Over the years I had been vaguely aware of A Moveable Feast, Ernest Hemingway's memoir about Paris in the 1920's but the book really entered my consciousness in November 2015 after a series of terrorist bombings had taken place in Paris leaving many dead and wounded. The people of Paris were devastated and a few weeks later I learned that A Moveable Feast had risen to the top of the bestseller list in France. As someone once said books will be there for you when you need them and the people of Paris in a spirit of solidarity were reading Hemingway's classic ode to their city and finding strength. And so this year I decided to choose A Moveable Feast published in 1964 for the Back to the Classics category - choose a classic by a new author.
A Moveable Feast is a memoir by Ernest Hemingway about his life in the 1920's when he was living in Paris with his first wife Hadley Richardson and their young son. The Hemingways could have lived anywhere in Europe but they chose Paris because at that time it was the gathering place of some of the great writers and painters of the 20th century.
Ernest and his wife Hadley were poor but Hemingway makes clear it was one of the happiest times in his life. He describes the cafes where he would do his writing, the boulevards he walked down, his trips to the race track which though the book doesn't say so sounds like a bit of an addiction and even more so the wine consumption.
Hemingway also writes about the people he knew in Paris, his friends and fellow ex-pat writers who would come to be known as The Lost Generation: Sylvia Beach who ran the legendary Shakespeare and Company Bookstore and of whom Hemingway writes " She was kind, cheerful and interested and loved to make jokes and gossip. No one I ever knew was nicer to me".
There was Gertrude Stein and Alice B. Toklas who often had the Hemingways and other writers over for dinner to discuss art and literature. Paris back then was a place where you never knew who you could run into. James Joyce and his wife Nora, Ezra Pound or T. S. Eliot stopping by one's cafe table to chat. Wyndham Lewis,, Sherwood Anderson and of course the Fitzgeralds who have their own chapter in this memoir. Hemingway writes that he could already see the effects alcohol was having on Scott and rather harshly puts the blame on Zelda:
"Zelda was jealous of Scott's work and as we got to know them, this fell into a regular pattern. Scott would resolve not to go on all-night drinking parties and to get some exercise each day and work regularly. He would start to work and as soon as he was working well Zelda would begin complaining about how bored she was and get him off on another drunken party"

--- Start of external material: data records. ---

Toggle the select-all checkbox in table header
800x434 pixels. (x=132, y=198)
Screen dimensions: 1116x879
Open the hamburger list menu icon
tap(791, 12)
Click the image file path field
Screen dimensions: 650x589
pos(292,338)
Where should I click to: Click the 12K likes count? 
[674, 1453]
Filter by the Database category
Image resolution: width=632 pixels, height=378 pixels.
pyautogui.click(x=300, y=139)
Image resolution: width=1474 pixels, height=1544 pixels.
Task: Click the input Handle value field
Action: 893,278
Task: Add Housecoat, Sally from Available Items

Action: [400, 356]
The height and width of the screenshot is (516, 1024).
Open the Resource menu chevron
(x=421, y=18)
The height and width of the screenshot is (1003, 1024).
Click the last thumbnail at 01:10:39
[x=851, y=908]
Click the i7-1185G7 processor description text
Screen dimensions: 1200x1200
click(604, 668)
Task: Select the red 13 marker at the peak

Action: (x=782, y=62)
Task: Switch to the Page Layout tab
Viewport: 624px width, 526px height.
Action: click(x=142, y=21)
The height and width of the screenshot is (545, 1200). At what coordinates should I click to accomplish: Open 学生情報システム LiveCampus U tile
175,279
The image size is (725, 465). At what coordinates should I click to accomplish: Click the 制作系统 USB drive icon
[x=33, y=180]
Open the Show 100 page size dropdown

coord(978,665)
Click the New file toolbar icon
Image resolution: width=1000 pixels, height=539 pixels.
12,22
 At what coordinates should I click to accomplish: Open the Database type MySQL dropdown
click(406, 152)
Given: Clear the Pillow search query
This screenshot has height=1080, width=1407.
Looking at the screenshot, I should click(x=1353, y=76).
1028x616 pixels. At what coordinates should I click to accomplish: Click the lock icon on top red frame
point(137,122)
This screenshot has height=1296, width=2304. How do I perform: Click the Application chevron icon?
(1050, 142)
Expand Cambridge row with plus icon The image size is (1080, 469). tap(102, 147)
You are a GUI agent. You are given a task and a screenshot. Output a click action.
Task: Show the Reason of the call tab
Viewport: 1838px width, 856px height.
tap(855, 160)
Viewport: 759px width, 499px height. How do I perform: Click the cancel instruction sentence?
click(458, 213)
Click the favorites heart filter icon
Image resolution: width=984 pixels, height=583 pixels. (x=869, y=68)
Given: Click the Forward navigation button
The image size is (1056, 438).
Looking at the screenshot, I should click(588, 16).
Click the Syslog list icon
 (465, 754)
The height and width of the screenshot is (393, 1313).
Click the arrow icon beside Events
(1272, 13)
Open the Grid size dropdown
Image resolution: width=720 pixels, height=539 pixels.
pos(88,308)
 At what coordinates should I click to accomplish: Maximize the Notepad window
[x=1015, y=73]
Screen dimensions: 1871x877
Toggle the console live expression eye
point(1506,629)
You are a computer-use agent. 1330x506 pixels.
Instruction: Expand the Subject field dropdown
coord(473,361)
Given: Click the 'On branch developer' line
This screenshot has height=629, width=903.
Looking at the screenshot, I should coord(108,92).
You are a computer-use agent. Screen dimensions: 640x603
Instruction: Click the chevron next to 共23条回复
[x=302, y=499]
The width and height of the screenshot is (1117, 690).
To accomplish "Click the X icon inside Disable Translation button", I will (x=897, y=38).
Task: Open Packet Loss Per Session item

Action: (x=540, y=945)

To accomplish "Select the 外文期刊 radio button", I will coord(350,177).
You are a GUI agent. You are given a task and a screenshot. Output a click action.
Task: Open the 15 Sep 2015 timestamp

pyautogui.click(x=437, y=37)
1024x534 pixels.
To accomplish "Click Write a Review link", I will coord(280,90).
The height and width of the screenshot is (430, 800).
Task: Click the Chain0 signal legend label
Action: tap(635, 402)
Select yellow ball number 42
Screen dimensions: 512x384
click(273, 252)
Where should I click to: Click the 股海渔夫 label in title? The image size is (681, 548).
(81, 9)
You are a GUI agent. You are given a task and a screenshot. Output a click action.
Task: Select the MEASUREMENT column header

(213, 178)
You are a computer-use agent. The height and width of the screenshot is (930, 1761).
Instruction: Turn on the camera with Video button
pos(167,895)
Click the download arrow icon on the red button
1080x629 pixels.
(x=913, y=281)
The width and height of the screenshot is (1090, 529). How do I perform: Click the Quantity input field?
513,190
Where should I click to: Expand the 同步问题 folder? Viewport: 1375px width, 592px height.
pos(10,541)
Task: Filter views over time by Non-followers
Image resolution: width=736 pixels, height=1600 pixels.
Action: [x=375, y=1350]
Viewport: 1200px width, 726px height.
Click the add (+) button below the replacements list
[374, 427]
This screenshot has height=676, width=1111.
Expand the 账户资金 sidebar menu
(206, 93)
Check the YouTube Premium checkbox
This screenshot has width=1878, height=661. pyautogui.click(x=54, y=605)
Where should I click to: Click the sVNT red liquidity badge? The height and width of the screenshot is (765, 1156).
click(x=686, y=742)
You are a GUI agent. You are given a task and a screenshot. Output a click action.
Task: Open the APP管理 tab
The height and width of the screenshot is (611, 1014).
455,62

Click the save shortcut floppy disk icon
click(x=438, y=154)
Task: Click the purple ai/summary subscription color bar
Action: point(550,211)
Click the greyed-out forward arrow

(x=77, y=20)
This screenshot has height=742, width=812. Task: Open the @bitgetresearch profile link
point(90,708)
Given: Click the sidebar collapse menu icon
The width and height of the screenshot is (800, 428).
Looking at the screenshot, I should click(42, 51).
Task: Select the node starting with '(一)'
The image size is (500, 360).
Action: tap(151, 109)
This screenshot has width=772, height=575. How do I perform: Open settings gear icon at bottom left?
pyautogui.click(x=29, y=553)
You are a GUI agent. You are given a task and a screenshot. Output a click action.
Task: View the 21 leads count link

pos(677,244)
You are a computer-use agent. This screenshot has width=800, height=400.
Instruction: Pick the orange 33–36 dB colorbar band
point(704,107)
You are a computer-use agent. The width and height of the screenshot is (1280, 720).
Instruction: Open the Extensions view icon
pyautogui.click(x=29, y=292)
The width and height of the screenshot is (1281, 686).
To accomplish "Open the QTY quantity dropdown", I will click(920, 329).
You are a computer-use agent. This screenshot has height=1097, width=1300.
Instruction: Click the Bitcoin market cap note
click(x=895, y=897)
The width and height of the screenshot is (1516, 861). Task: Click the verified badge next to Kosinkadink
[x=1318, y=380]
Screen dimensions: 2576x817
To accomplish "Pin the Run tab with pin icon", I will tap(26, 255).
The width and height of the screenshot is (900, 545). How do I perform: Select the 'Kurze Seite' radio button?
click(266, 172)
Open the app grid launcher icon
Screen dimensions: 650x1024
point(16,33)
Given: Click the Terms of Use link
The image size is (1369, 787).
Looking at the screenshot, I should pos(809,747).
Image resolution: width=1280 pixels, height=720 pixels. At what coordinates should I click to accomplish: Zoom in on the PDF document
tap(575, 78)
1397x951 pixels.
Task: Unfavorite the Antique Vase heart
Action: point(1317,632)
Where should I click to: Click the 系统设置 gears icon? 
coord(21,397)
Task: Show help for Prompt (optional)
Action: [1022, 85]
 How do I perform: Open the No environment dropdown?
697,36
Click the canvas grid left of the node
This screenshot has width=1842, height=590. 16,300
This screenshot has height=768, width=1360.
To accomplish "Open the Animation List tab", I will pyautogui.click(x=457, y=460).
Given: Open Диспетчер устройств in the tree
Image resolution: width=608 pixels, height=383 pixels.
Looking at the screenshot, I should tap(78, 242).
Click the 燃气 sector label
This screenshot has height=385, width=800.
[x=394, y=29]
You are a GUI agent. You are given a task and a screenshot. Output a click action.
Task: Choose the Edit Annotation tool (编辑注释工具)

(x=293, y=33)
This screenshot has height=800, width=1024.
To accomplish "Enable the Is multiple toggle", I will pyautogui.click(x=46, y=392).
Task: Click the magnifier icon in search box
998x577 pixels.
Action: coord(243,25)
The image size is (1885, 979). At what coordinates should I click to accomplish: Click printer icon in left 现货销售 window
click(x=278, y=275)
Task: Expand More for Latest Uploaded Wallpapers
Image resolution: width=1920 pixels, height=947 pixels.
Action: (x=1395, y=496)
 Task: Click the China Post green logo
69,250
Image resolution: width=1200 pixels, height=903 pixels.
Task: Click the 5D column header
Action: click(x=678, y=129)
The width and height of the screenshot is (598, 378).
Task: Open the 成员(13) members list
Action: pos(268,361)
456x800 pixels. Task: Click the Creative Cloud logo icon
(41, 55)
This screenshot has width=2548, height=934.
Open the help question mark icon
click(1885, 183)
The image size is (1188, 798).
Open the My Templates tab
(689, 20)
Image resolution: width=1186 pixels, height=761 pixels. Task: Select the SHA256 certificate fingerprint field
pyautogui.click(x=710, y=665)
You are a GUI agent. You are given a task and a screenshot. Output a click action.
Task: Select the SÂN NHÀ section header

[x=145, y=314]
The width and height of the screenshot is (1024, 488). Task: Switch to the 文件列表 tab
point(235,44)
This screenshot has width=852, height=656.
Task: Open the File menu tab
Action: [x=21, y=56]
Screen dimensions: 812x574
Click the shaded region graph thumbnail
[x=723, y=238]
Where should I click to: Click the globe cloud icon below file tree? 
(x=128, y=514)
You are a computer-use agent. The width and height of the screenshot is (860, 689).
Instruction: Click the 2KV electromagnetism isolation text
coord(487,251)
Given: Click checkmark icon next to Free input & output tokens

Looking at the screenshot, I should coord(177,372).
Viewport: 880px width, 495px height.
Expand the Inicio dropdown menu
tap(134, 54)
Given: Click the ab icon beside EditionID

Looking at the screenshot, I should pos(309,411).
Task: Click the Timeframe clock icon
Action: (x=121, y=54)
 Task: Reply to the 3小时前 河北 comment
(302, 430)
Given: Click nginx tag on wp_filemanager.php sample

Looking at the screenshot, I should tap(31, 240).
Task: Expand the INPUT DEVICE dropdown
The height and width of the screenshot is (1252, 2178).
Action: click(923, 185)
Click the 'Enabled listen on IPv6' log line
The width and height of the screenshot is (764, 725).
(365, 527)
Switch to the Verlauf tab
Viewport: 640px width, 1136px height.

That was the image many had of Zelda Fitzgerald up until Nancy Mitford's ground breaking book Zelda published in 1970. But now that image has changed. There are now allegations that Scott was very contemptuous of Zelda's writing and the more serious charge that he may have lifted portions of Zelda's journals into his own novels.
But I digress. If Hemingway is harsh towards Zelda he presents Hadley Richardson, his first wife, in very loving terms tinged with regret. He writes for example of the poverty they endured during those Paris years
"I knew how severe things had been and how bad things had been. The one who is doing his work and getting satisfaction from it is not the one the poverty bothers ... My wife had never complained once about these things ... I had been stupid when she needed a grey lamb jacket and had loved it once she bought it. I had been stupid about other things too".
A Moveable Feast is not on the same level as Ernest Hemingway's novels. His talent was for fiction not memoir. But I am glad I read this book because it's good to know something about an author before you tackle their great works and in A Moveable Feast and also the recent documentary about his life I learned a great deal about Hemmingway. He was not the hard liquor, big game hunting, ready to duke it out with his fists caricature I had grown up with. There was more to the man than that.